Блатт: Мне было пятнадцать лет. И я выжил, потому что Вы сделали меня своим чистильщиком обуви. Больше никто не выжил – ни мой отец, ни моя мать, ни мой брат, ни один из двух тысяч евреев из моего города Избицы”.
Френцель отвечает, что это огорчало его, не только сейчас, в момент разговора, но и тогда. Ссылается на “обстоятельства, в которых мы тогда находились”, уверяет, что для них это тоже было тяжелое время, они должны были выполнять свои обязанности. Человек делал свою работу, какие к нему могут быть претензии? А то, что его работа состояла в том, чтобы убивать, просто печальное обстоятельство. Почему вступил в партию? Безработица. Он говорит, что не был антисемитом, что его первая девушка была еврейкой. Он просто исполнял свой служебный долг.
Этот мирный разговор убийцы с жертвой за кружкой пива вызвал возмущение выживших узников Собибора. Тех самых собиборовцев, которые в лесу после восстания сожалели, что именно Френцель избежал смерти. Насколько велико было это сожаление, трудно себе представить.
Получив перевод беседы Блатта с Френцелем, 9 февраля 1986 года Печерский пишет Леву: “Мне кажется, многое Томасом надумано, такое впечатление, что он Френцеля хочет показать “благородным”.
“Блатт: Помните Цукермана?
Френцель: Да, это повар Когда мы недосчитались нескольких килограммов мяса, а потом при обыске их обнаружили, я побил его. А потом, когда его сын признался в краже, и он получил свои 25 ударов плетью – за нарушение дисциплины”.

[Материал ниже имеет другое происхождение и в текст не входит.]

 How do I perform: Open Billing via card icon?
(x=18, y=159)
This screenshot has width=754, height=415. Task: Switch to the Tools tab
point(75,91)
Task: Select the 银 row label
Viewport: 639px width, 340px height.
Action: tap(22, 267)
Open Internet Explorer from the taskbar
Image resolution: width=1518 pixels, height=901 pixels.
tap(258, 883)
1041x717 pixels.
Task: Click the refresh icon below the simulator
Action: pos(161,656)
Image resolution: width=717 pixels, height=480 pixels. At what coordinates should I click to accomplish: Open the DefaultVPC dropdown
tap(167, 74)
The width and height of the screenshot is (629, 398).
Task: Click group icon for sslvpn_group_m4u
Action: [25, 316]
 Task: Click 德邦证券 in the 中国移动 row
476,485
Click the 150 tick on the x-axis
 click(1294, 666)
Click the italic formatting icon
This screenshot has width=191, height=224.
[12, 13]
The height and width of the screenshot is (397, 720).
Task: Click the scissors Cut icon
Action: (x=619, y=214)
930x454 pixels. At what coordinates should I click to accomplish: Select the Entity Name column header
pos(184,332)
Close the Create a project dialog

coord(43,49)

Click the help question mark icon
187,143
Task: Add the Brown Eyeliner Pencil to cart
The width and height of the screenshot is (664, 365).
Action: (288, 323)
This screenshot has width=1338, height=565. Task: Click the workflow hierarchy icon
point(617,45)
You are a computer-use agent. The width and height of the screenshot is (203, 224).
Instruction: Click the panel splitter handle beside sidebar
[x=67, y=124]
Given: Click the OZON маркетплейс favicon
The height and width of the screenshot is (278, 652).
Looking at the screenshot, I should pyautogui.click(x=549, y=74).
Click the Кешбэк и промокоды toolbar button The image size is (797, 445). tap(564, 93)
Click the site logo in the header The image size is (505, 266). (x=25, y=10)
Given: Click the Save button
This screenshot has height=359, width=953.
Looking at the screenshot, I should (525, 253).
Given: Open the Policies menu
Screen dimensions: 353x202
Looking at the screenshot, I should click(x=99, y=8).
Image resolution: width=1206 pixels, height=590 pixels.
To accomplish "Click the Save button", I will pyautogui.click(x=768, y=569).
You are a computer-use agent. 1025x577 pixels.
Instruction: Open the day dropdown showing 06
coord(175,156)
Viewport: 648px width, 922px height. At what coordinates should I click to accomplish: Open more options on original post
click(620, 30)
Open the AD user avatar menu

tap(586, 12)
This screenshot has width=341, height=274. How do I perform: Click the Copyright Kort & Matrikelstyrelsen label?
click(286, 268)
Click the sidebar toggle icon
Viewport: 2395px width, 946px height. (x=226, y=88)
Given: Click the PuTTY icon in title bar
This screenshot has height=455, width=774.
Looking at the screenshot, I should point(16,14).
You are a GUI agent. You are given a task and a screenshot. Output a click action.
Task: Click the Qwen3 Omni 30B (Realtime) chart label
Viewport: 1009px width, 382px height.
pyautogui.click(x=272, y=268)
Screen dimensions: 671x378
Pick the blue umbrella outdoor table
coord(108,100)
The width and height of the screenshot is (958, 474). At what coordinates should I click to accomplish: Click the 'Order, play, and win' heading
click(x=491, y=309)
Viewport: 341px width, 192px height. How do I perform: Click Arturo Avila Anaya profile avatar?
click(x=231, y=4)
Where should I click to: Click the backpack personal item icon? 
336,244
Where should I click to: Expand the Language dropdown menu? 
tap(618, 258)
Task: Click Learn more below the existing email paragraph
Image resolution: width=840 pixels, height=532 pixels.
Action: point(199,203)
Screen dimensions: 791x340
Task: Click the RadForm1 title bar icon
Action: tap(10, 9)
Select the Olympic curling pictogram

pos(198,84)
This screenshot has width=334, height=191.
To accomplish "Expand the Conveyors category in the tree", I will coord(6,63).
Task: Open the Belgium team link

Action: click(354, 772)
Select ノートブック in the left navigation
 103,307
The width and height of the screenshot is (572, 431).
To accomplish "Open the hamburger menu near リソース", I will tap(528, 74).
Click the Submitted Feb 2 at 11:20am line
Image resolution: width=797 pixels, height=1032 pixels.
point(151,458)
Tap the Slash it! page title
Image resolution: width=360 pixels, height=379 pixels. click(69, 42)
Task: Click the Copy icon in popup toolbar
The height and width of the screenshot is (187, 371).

Блатт испытывал некоторое неудобство, оправдывался, что разговаривал с Френцелем “для истории”: “Я чувствовал и все еще чувствую вину и ощущаю себя предателем за то, что взял это интервью”. Хотя вряд ли разговор жертвы с палачом мог быть иным. Сама собой напрашивается аналогия: рассказ Марека Эдельмана из Варшавского гетто об очной ставке в прокуратуре с палачом гетто группенфюрером СС Юргеном Штроопом, которого осудили к смертной казни в 1951 году. Из бойцов Варшавского гетто осталось в живых меньше 100 человек, они продержались целый месяц, пока немецкие танки не сравняли гетто с землей. “В комнату ввели высокого мужчину, тщательно выбритого, в начищенных башмаках. Он встал перед нами во фронт – я тоже встал. Меня спросили, видел ли я, как он убивал людей. Я сказал, что в глаза не видел этого человека, встречаюсь с ним в первый раз. Потом меня стали спрашивать, возможно ли, что ворота – в этом месте, а танки шли оттуда – Штрооп дает такие показания, а у них там чего-то не сходится. Я сказал: “Да, возможно, что ворота были в этом месте, а танки шли оттуда”. Какая разница, где была стена, а где ворота – мне хотелось поскорее смыться из этой комнаты”.